▶ [Task item]: Please pull out each line in the data below that contains the word "location" and copy those lines unchanged.

▶ [Data supplied]:
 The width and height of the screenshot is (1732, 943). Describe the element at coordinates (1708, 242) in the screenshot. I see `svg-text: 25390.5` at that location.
* * *
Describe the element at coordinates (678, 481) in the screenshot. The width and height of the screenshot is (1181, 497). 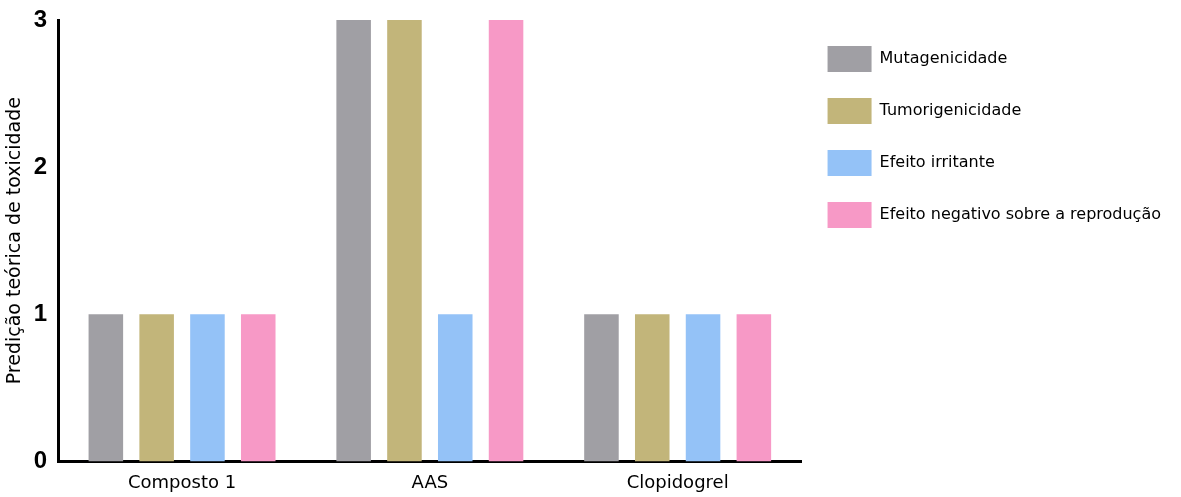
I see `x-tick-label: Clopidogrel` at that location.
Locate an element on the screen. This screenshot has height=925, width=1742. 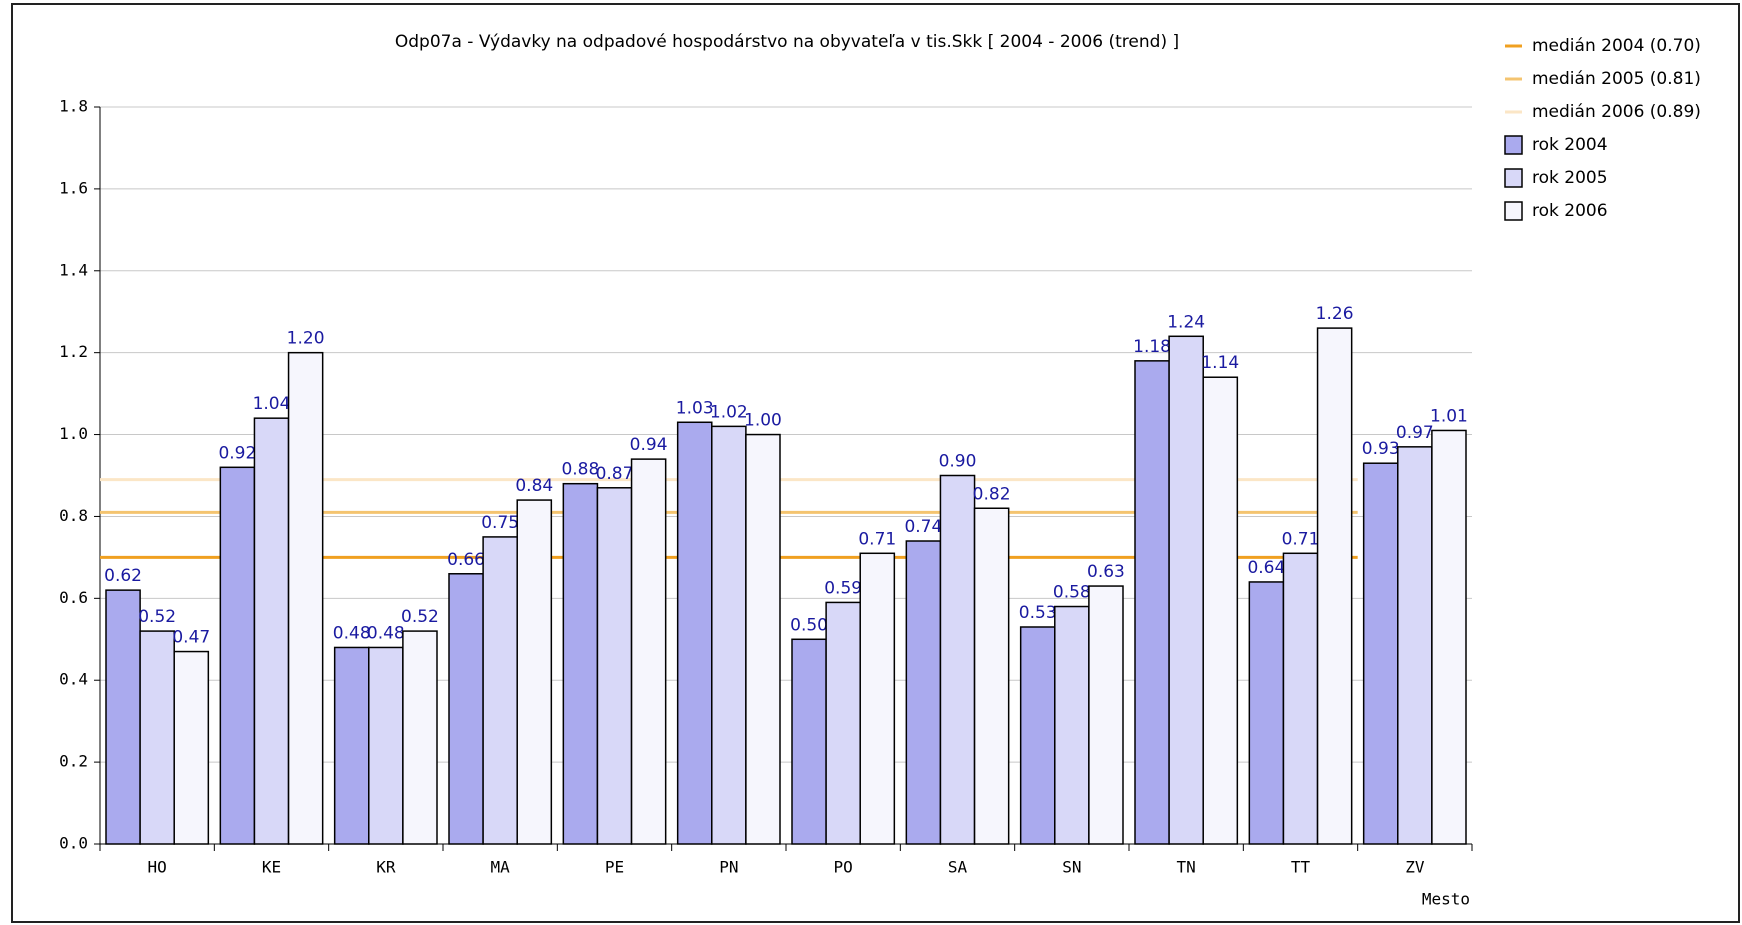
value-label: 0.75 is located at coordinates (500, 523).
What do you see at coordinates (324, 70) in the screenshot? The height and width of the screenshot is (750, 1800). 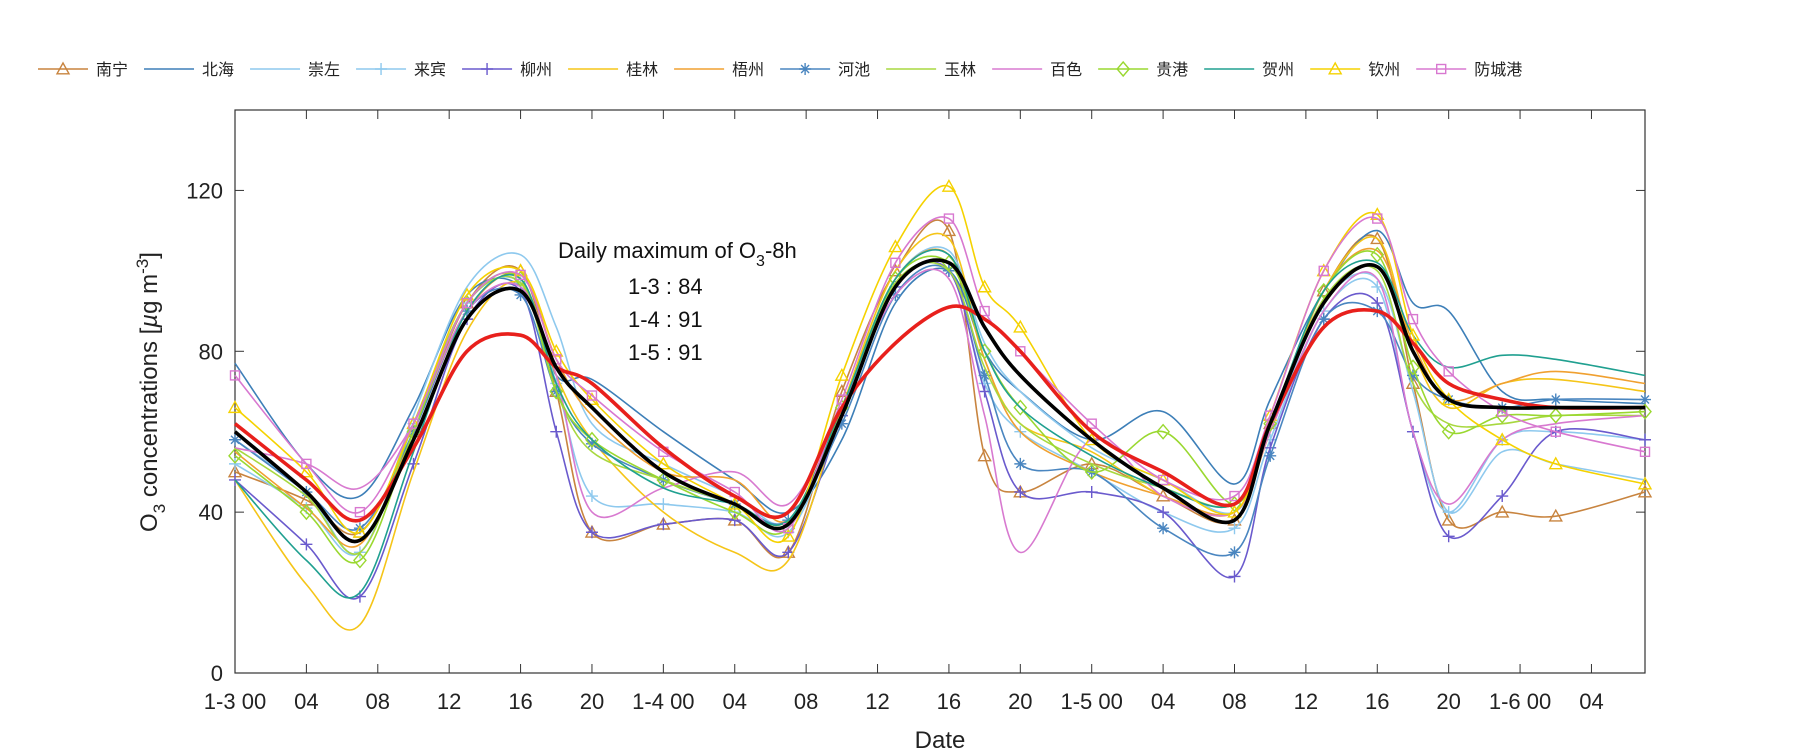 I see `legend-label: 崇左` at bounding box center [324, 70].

▶ [Result for this exercise]:
 The width and height of the screenshot is (1732, 943). Describe the element at coordinates (1708, 242) in the screenshot. I see `svg-text: 25390.5` at that location.
I see `x-tick-label: Clopidogrel` at that location.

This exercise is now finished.